Moral Hazard, my math was way off, my apologies. It was rather early when I typed this.

Going back and refiguring, if we are using 20.4 million bbl/d times 30 days, that's 612 million bbl/d. Multiplying that by the earlier average figure I got off of Bloomberg this morning ($66.60/barrel)that's $4,075,900,000. So this does total most of our reserves, but the dollar figure of what OPEC would lose from us is much higher. Maybe a 30 day boycott isn't too smart, but SOMETHING. If we do what everyone suggests where we fill up on a certain date and dont buy gas again for a whole day...we are STILL buying gas.

Tax-chick, I honestly feel 'gouged' at the pumps. Perhaps it is legitamate pricing...but maybe it's not.
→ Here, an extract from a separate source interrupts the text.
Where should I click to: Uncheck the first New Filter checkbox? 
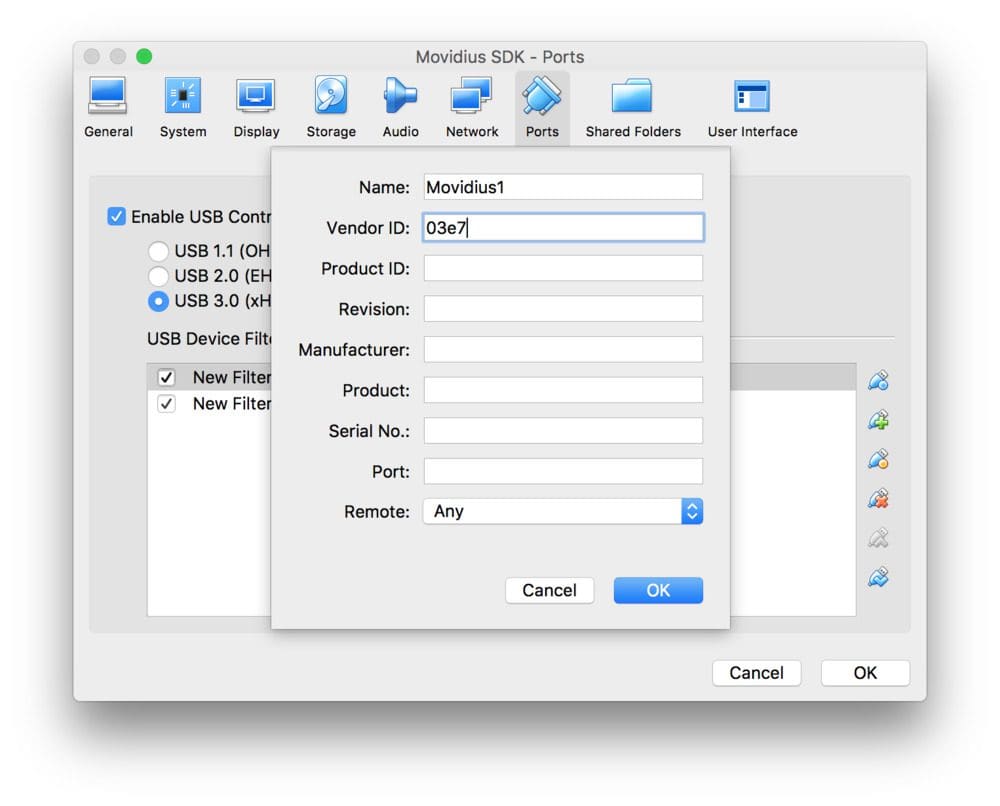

I've heard rumors of under-production on purpose, refineries being completely shut down for general maintenence which is not how they are supposed to do it, etc etc. I am not saying I believe these rumors, but I don't know what to think. As it is, I go from home to school, to work and home late at night to make my gas stretch for almost two weeks. This has been going on for a year now and we keep hearing about prices going down. When? Going down from $2.50 to $2.45 to me isn't going down.

Like I said, Dutch14 hit the nail on the head. I'm just doing a little thinking to figure out if we can do something. Driving less probably won't happen with everyone.